Per the OARC 27 timetable, Duane’s talk begins at 9:40am PDT (UTC-7). (Side note: for those involved with DNS, there are many other excellent sessions on the timetable!)
Apparently whatever data ICANN received through this research convinced them that not enough ISPs were ready to go with the new KSK and so a postponement was necessary.
I do understand why ICANN would step back and delay the KSK roll. If there are significant sections of the Internet that will experience issues with resolving DNSSEC-signed domains on October 11, it is prudent to wait to assess the data and potentially reach out to affected ISPs and other network operators. Particularly when, as we noted in our State of DNSSEC Deployment 2016 report last year, the number of domains signed with DNSSEC continues to grow around the world.
I look forward to working with ICANN and the rest of the DNSSEC community to set a new date. As I wrote (along with my colleague Andrei Robachevsky) in our comments back in April 2013, we believe that the Root KSK should be rolled soon – and rolled often – so that we gain operational experience and make Root KSK rollovers just a standard part of operations. (Note: our CITO Olaf Kolkman submitted similar comments, although at the time he was with NLnet Labs.)

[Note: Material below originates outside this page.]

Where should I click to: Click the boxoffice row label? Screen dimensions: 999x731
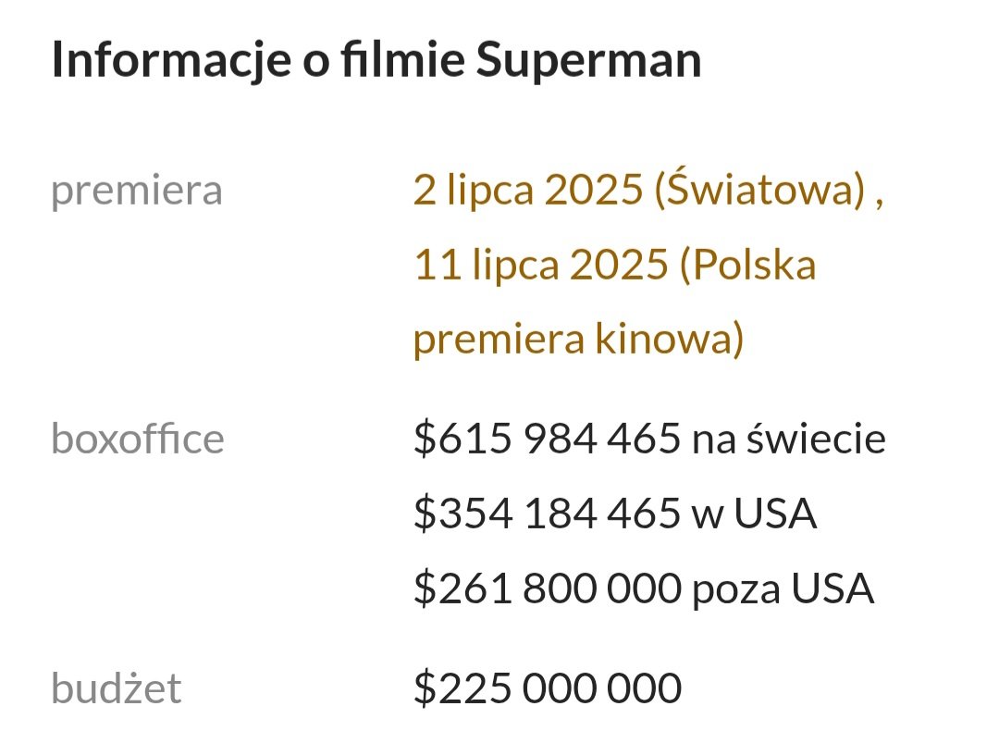[x=138, y=439]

Updating the DNS infrastructure is hard
The challenge ICANN faces is that updating the global DNS infrastructure is hard to do. The reality is that DNS resolvers and servers are massively DE-centralized and controlled by millions of individual people. You probably have one or more DNS resolvers in your home in your WiFi router and other devices.
The success of DNS is that generally it “just works” – and so IT teams often set up DNS servers and then don’t pay much attention to them. At a talk I gave yesterday to about 180 security professionals at the ISC2 Security Congress in Austin, TX, I asked how many people had updated the software on their DNS resolvers within the past year – only a few hands were raised.

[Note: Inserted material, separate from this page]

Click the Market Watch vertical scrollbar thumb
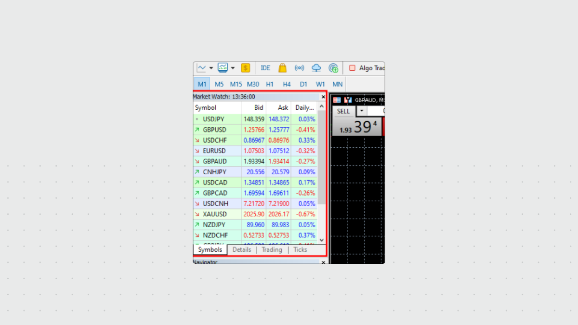Viewport: 578px width, 325px height. pyautogui.click(x=322, y=159)
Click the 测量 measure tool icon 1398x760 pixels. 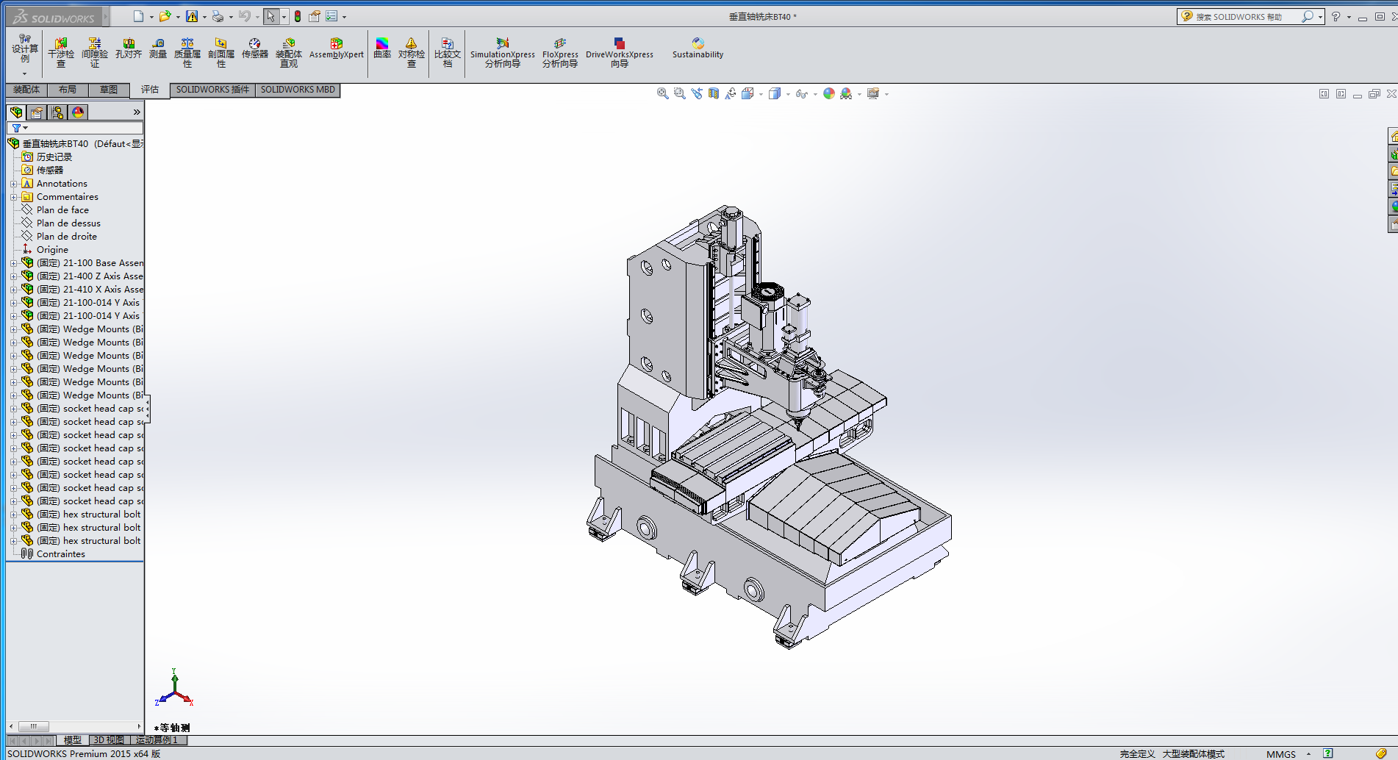[158, 49]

All of the latest versions of the major DNS resolvers support the new Root KSK. Recent versions all generally support the automated rollover mechanism (RFC 5011). But… people need to upgrade.
And in the example of a home WiFi router, the vendor typically needs to upgrade the software, then the service provider has to push that out to devices… which can all take a while.
A group of us looking to expand the use of elliptic curve cryptography in DNSSEC wrote an Internet Draft recording our observations on deploying new crypto algorithms. Updating the root KSK as a trust anchor faces a similar set of issues – although a bit easier because the focus is primarily on all the DNS resolvers performing DNSSEC validation.
The critical point is – upgrading the global DNS infrastructure can take some time. ICANN and members and of the DNSSEC community (including us here at the Internet Society) have been working on this for several years now, but clearly the new data indicates there is still work to do.
The good news is that companies now have more time to ensure that their systems will work with the new key. The new Root KSK is published in the global DNS, so that step has at least been done. More information is available on ICANN’s site:
I would recommend two specific pages:
- Checking the Current Trust Anchors in DNS Validating Resolvers – instructions for how to check IF your resolver is performing DNSSEC validation, and, if so, how to ensure it is updated for the new key.
- Automated Trust Anchor Update Testbed– a system you can use to test if your resolvers will automatically roll over to use the new KSK.
The time to do this is NOW to be ready for the Root KSK Roll when it does happen.
For more information about DNSSEC in general, please see our Deploy360 DNSSEC page.
Image credit: Lindsey Turner on Flickr. CC BY 2.0
P.S. And no, that is NOT what the “Root key” looks like!